Александр Бенуа. История русской живописи в 19-м веке
Брюллов в России
Когда в Петербурге узнали, что автор «Помпеи» на пути домой, что он уже в Москве, то решено было устроить ему небывалые овации. В наши дни ежедневно бывают у Донона такие чествования всяких юбиляров, как происшедшее в Академии 11 июля 1836 года, но тогда, в то чопорное, казенное время, этот обед, с двумя оркестрами, с картиной Брюллова в фоне залы, с лавровым венком, речами, пьянством и слезами умиления, показался чем-то фантастическим, каким-то неземным раем и вконец отравил художественную молодежь. Желание стать Брюлловым, быть чествуемым на таких же пиршествах - вот что теперь забродило в юных головах.
Кому какое дело было до Венецианова со всеми его простоватыми сценками, когда теперь открывался путь Рафаэля и Гвидо, обсаженный лаврами и ведущий прямо к Парнасу, путь, прославленный «милым» Гоголем и «великим» Кукольником! Создать вторую «Помпею» стало мечтой горячих и пламенных энтузиастов; старые профессора убедились, что им нечего бояться Брюллова,
что он не изменил им: хоть и дерзкая вещь была его «Помпея», но все-таки несомненно кровное детище Академии; умеренные же юноши также были очень довольны, так как если они и отчаивались дойти до самого маэстро, то все же не теряли надежду попасть хоть в свиту его, выучившись рисовать, как он тому выучился, не боясь эффектничания, как он того не боялся.

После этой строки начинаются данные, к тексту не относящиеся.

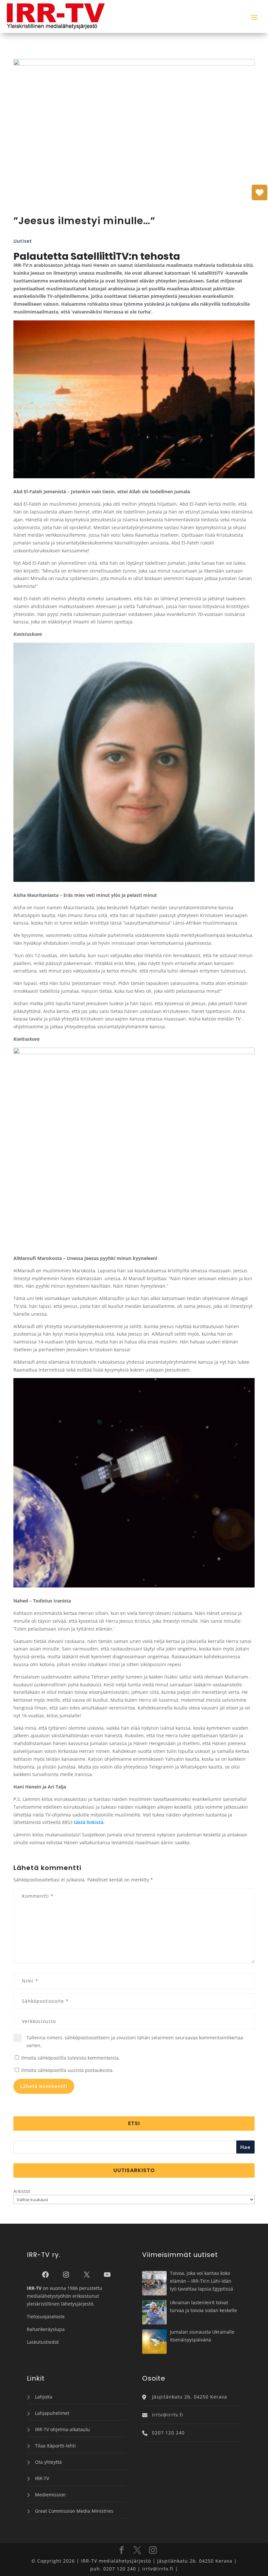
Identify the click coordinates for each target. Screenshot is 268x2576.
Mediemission (50, 2495)
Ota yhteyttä (48, 2462)
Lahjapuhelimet (52, 2413)
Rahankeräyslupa (46, 2329)
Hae (245, 2147)
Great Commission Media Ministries (74, 2511)
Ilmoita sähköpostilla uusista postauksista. (67, 2070)
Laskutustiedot (43, 2342)
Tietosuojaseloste (46, 2316)
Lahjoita (43, 2397)
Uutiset (22, 241)
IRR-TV (42, 2478)
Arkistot (21, 2191)
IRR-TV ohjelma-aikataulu (62, 2429)
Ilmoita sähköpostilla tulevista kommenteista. (70, 2058)
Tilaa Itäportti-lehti (55, 2446)
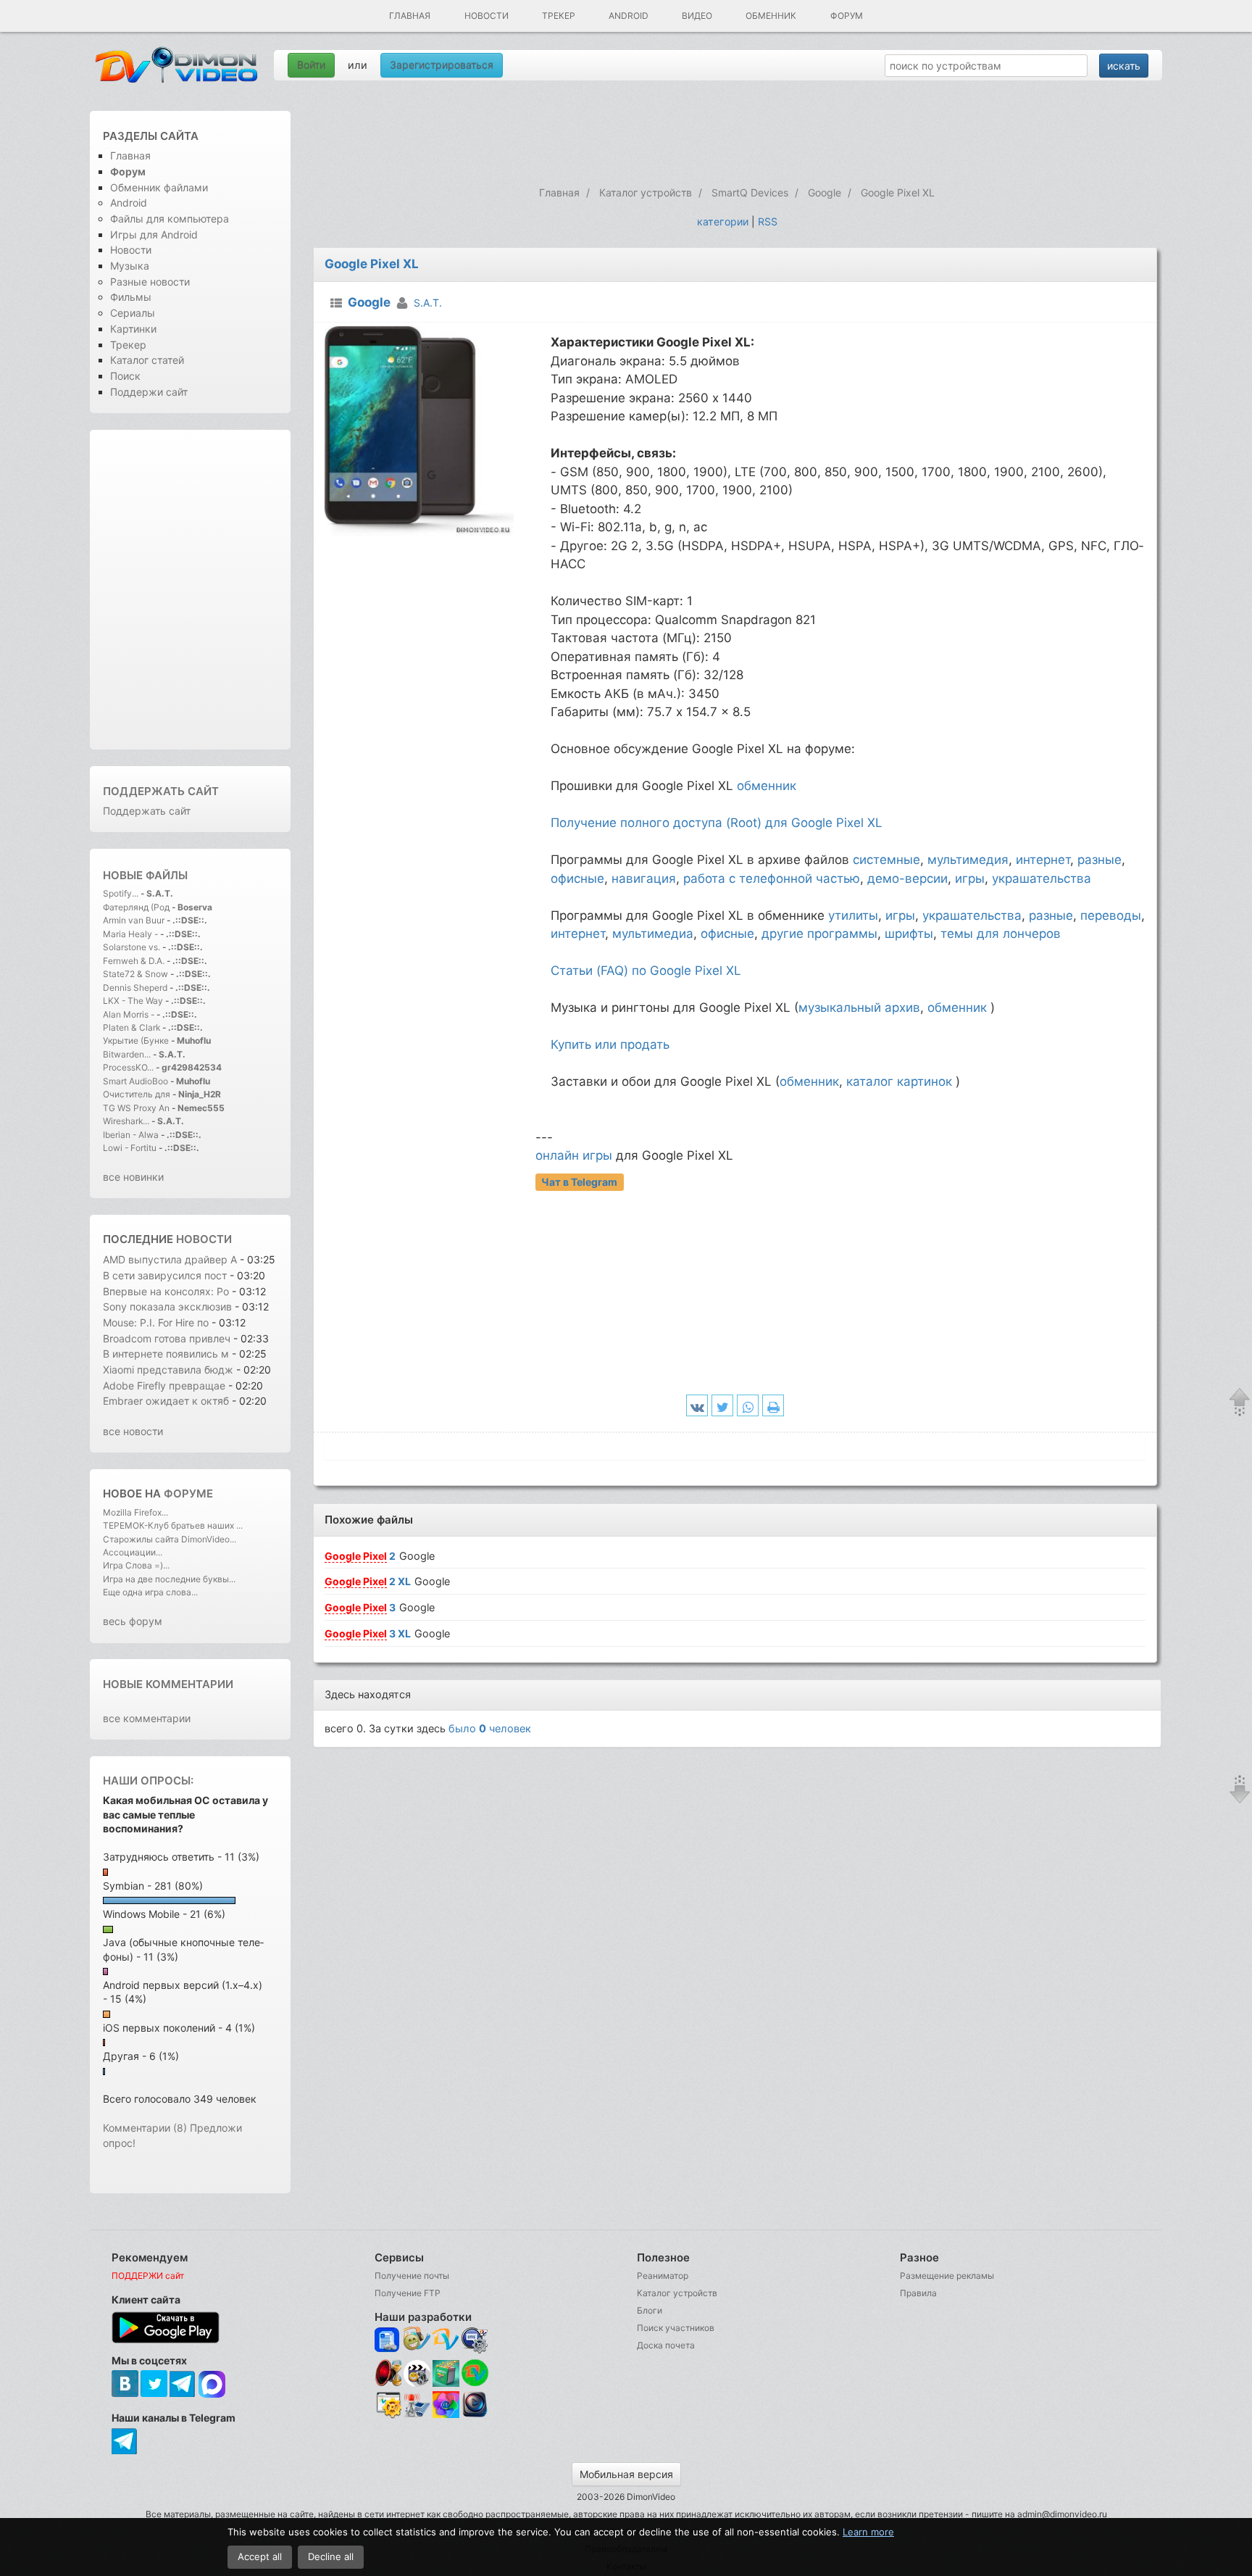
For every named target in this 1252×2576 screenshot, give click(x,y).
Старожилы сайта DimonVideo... (169, 1539)
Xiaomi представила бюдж (168, 1369)
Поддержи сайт (149, 392)
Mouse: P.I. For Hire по (156, 1322)
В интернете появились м (166, 1353)
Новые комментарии (168, 1684)
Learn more (868, 2532)
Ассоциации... (132, 1552)
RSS (767, 221)
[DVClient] (446, 2340)
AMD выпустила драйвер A (170, 1259)
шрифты (909, 933)
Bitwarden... (127, 1054)
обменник (766, 785)
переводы (1110, 915)
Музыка (129, 265)
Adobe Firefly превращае (164, 1385)
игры (970, 878)
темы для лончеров (1000, 933)
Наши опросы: (148, 1780)
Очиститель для (136, 1094)
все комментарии (147, 1718)
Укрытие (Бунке (136, 1040)
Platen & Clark (131, 1027)
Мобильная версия (626, 2474)
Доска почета (666, 2345)
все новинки (133, 1177)
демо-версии (907, 878)
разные (1099, 859)
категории (722, 221)
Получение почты (412, 2275)
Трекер (558, 15)
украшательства (1041, 878)
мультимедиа (652, 933)
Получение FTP (408, 2293)
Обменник (771, 15)
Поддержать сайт (161, 791)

И, таким образом, в ту самую минуту, когда Пушкин с прекрасной и как будто беспечной улыбкой предлагал свои роковые и небывалые вопросы - до сих пор еще не разрешенные, - когда Гоголь разразился грандиозным смехом, но вскоре спохватился и многозначительно запророчествовал, когда Кольцов запел свои простые, но полные таинственного смысла песни,
когда Лермонтов приоткрыл бесконечную глубину своей трагической души, когда у нас истинно русское искусство - в литературе - вдруг расцвело таким пышным и чудесным цветом,- тогда-то наша бедная живопись, в чаду успеха «Помпеи», в сумятице всеобщего непонимания, толкаемая теми же Пушкиным и Гоголем, вдруг отвернулась от истины и жизни и рабски поплелась вслед за итальянизированным академиком, любуясь его «высшей школой», не замечая, что под блестками наряда его, страдает и ломается искривленное, развращенное существо.

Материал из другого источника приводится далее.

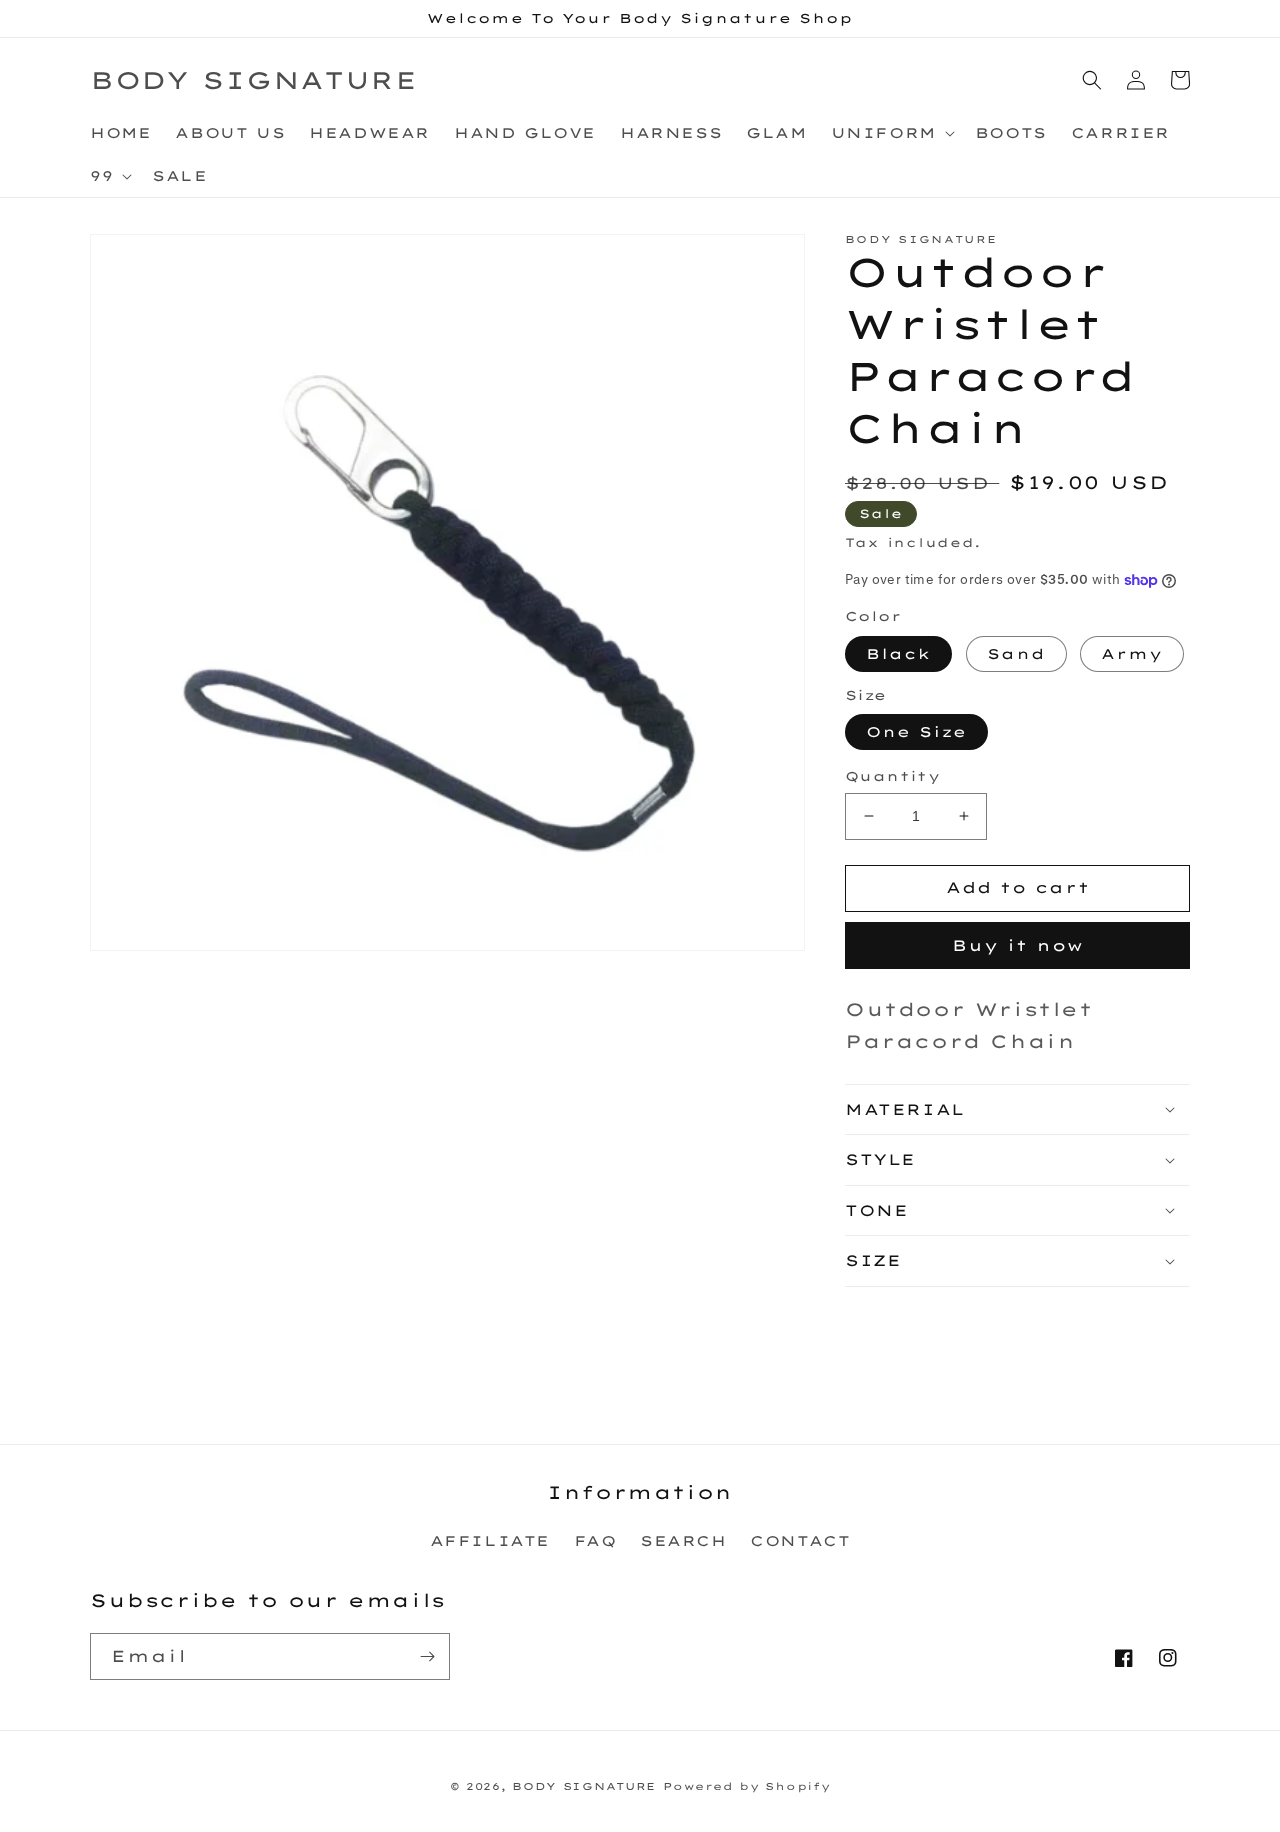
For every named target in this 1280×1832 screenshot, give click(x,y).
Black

Правда, тем временем в казарменных каморках уже скромно списывал портретики с товарищей бедняк офицер Федотов, которому выпало на долю впоследствии бросить самый тяжелый камень в этого кумира, но для которого Брюллов тогда был так недосягаемо высок, что о приближении к этому колоссу, а тем паче о борьбе с ним ему, дилетанту-самоучке, и в голову не приходило; правда, в разных местах России уже жили, росли и развивались те юноши, которые выступили потом одни сознательно, другие (так же, как Федотов) бессознательно самыми опасными врагами всего брюлловского принципа; правда, в Италии, в том же Риме, уже жил и страдал великий мученик Иванов, явившийся самой печальной жертвой Академии и навеки тем опозоривший ее. Однако в те дни неистового восторга от Брюллова казалось, что навсегда установлялась новая, божественная система для русской художественной школы.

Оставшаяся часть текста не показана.